1. This Rule has been issued in connexion with a proceeding under Section 88, Ben. Ten. Act. I have already dealt with the question common to this and the connected rules in my previous judgment delivered in Civil Revn. Case No. 1294 of 1942. There is, however, one special point in the present case which requires consideration. The original rent was Rs. 12-15-11 gandas. The case of the principal opposite parties (NOS. 1 to 5) was that the share due from them would amount to Rs. 12-1-0. If this division is correct, the balance due from the pro forma opposite parties 6 to 8 would be 14 annas 11 gandas. Mr. Lahiri's contention is that this offends against proviso (b) to Sub-section (2). The Munsif made an Order in favour of opposite parties 1 to 5 in the terms of their prayer. He did not make any Order with regard to pro forma opposite parties 6 to 8. The petitioner could, therefore, only succeed in revision by showing that it follows by necessary implication that the separate liability for the rent of opposite parties 6 to 8 is reduced to 14 annas 11 gandas. The question involves the consideration of proviso (c) which is in these terms:

Nothing contained in this Sub-section shall be deemed to authorise a Court on an application for division or distribution to direct a division or distribution in respect of the share of any tenant other than an applicant under this Sub-section or a co-sharer tenant who has been joined as a co-applicant Under Sub-section (3).

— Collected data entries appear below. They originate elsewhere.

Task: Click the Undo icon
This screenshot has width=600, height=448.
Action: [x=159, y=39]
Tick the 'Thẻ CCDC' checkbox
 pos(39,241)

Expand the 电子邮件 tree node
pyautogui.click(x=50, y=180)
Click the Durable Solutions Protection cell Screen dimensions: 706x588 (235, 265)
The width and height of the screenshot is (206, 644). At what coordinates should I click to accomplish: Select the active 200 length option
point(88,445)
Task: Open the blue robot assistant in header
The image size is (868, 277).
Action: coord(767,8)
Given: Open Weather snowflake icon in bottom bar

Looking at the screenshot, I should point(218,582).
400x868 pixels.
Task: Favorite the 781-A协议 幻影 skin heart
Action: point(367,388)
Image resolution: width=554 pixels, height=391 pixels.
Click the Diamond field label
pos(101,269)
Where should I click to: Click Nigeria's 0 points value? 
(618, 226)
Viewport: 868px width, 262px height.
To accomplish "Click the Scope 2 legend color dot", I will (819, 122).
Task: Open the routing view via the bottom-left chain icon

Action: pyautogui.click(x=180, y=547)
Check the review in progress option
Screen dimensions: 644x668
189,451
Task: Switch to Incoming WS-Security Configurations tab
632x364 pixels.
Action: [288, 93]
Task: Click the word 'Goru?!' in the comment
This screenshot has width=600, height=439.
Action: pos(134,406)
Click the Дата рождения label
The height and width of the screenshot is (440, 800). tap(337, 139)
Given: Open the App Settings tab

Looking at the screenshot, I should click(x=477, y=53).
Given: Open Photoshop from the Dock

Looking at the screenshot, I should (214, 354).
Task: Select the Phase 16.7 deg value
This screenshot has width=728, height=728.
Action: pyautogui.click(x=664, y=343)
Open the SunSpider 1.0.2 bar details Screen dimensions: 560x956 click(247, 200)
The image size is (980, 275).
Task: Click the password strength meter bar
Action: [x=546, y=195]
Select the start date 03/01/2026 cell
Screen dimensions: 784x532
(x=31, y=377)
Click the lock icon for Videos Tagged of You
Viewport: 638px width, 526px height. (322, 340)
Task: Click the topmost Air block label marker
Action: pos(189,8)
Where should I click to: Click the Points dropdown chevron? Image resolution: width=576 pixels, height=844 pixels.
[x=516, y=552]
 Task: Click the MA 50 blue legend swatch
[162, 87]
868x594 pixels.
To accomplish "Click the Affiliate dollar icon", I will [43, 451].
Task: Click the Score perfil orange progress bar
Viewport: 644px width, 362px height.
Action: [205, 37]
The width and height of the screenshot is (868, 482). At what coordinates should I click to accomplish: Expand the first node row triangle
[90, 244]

2. Mr. Lahiri argued that this merely means that the question will not be res judicata so far as a tenant within the terms of the proviso is concerned. In my judgment it is impossible to reconcile any such interpretation with the language actually used. The proviso does not lay down that a tenant who does not join in the application will not be debarred from re-agitating the matter in some subsequent proceeding. It goes much farther than that. It prohibits a Court from making an Order at all with respect to the share of such a tenant. Difficult question will certainly arise with regard to the legal effect of orders such as that made in the present case. But their solution is beyond the scope of the present rule. Nor is it possible to ascertain the reasons which led to the insertion of this proviso. It may, however, be that the Legislature thought it undesirable that the parties should be compelled to fight out in a summary proceeding a dispute which ultimately raises a question of title. The result is that the Munsif is prohibited by proviso (c) from making any Order for distribution with respect to the shares of opposite parties 6 to 8. Hence the Order which he has actually made does not contravene the provisions of proviso (b). The Rule is discharged. I make no Order as to costs.